Given text:
Jump to content

What would a Mars colony have to offer in the way of goods and services?


Robotengineer

Recommended Posts

3 hours ago, Halo_003 said:

I never said it made sense. I said I could see it happening. It doesn't have to make sense to be possible, and I doubt the type of people I'm referring to would look at it that way.

It makes so little sense as to be ridiculous.

Link to comment
Share on other sites

12 hours ago, sevenperforce said:

What are we looking at? One tonne of equipment per person? Ten tonnes of equipment per person? One hundred tonnes of equipment per colony, plus twenty tons per person?

Probably thousands of tonnes + tens per colonist.  To get a semi-self sufficient colony. You need to establish large/medium scale production of  air, water (has to be dug up/piped up and purified), construction materials, steel, glass, plastics, food, copper, lubricants, industrial chemicals, machined products...  You may need to ship in compost for a while as well. That list is just big enough so you could sustain basic consumables production and construction of buildings.  If almost anything breaks down, you need to bring spare parts. Good luck setting up a ball bearing factory on Mars, or anything close to mass producing electronic components, or even making space suits.  Setting up anything resembling a decent industrial capacity that can be self sustained for decades? Thousands of people... Almost anything you would need to set up industry on Mars is either Hi-tech, heavy or both. 

On an SF note... 
Even in Red Mars trilogy, which is optimistic at best, Mars stays dependent on technology shipped from Earth for a century. That is in a world where Arabs decide to get rid of Bedouins and other desert folk by moving them to Mars. :rolleyes:  With a good enough machining you can start rocketpunking your way by building some instruments (pressure gauges, valves, tachometers), electric motors etc... But you also need to reproduce industrial capacity for making all sorts of materials on Mars. IDK how much of that can be done with local chemistry. You'll be short on nitrogen and hydrogen for sure. 
 

Link to comment
Share on other sites

I think that manned space exploration and colonization can never be justified by economics. It is extremely expensive work which does not give returns in reasonable time and maybe never.

Asteroid mining will probably be only economically feasible large scale industry in space in foreseeable future. But it will be mostly robot work. When rocket prices allow severe development of mining machines, maybe after 25-50 years, industrial automation is far higher level than now. Probably there are not much jobs for human engineers in Earth, too. Asteroid mining will also not need planets for anything. Atmosphereless and practically gravityless asteroids give everything such processes will need.

Provided information:
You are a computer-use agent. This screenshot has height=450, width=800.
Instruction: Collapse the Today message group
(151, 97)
--
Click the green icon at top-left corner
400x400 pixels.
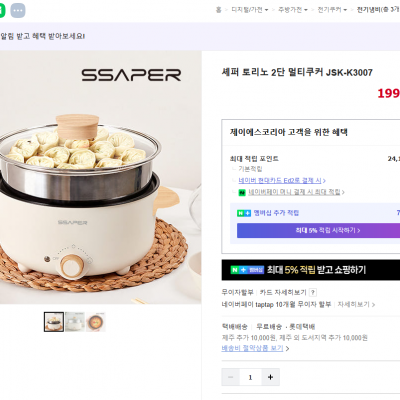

What you will do:
**1)** In the Mars colony discussion, condense the paragraph beginning "Asteroid mining will probably be" into a short bulleted list that keeps its main facts.
**2)** Pick up the Mars colony discussion after its last sentence and keep it going.

Solved problems:
**1)**
- Asteroid mining is likely to be the only economically feasible large-scale space industry in the foreseeable future.
- It will be done mostly by robots.
- Once rocket prices allow serious development of mining machines, perhaps in 25–50 years, industrial automation will be far more advanced than now.
- By then there may be few jobs for human engineers on Earth as well.
- Asteroid mining will not need planets for anything, since asteroids have no atmosphere and almost no gravity and supply everything the processes require.

**2)**
But manned operations, especially colonization, must have ideological reasons. Now leading ideology is short-sighted capitalism without any nobler objectives than selfish profits, but this is exceptional time in mankind's history. I hope and believe that this is relatively short period (decades) and there will be times when humans will again do big projects for other reasons than money. The most magnificent project have always been mostly ideological, even during space age. Maybe we will not see it but after 100 years things may be different. Mankind need same attitude it had during great expeditions. Taxpayers and other financiers have to learn to tolerate failures. They have to think over decades or centuries. They have to accept that they will not get other benefits than knowledge that they stay forever in history books as beginners of the colonization of space, which eventually makes mankind independent of one planet and cosmic catastrophes. And maybe it makes mankind as a technical civilization instead of animal population.

Link to comment
Share on other sites

Very few magnificent projects in human history have been ideological. Profit, even if limited to a ruler and his class, has been the primary motivator for all of history, with personal glory next in line. The Space Race of the 1960s might in fact be the only exception.

Link to comment
Share on other sites

Of course propaganda and indirect show of power have been essential motivation for such projects. But tendency to just accumulate enormous private fortunes only to get even more money is relatively new phenomenon. I hope and think that there probably will be times when richest or politically or religiously most powerful individuals can get more power and fame by funding monumental projects, for example ambitious and expensive space programs. Most such projects, like huge old cathedrals all over Europe, seven wonders of ancient world, the great wall of China, expeditions to poles, Apollo-program have been economically just throwing away insane amount of economical resources for their financiers. They have bought fame and power, not invested to get more money than they paid.

Link to comment
Share on other sites

37 minutes ago, Hannu2 said:

Of course propaganda and indirect show of power have been essential motivation for such projects. But tendency to just accumulate enormous private fortunes only to get even more money is relatively new phenomenon. I hope and think that there probably will be times when richest or politically or religiously most powerful individuals can get more power and fame by funding monumental projects, for example ambitious and expensive space programs. Most such projects, like huge old cathedrals all over Europe, seven wonders of ancient world, the great wall of China, expeditions to poles, Apollo-program have been economically just throwing away insane amount of economical resources for their financiers. They have bought fame and power, not invested to get more money than they paid.

The Great Wall was a military/geopolitical exercise, that's off the table. Cathedrals? They were to increase the power/prestige of the Church. People, usually just a few, stood to gain something, and ideally did this with other people's money.

I can understand us going to Mars as a national contest (which is 100% of the reason we went to the Moon), but "ideology?" I'm not seeing it for Mars. If ideology is required, then a Mars colony is off the table (which is fine, since Mars isn't a great place to colonize). So there is no ideological reason for a Mars colony, and no economic reason. Stick a fork in it, it's done :)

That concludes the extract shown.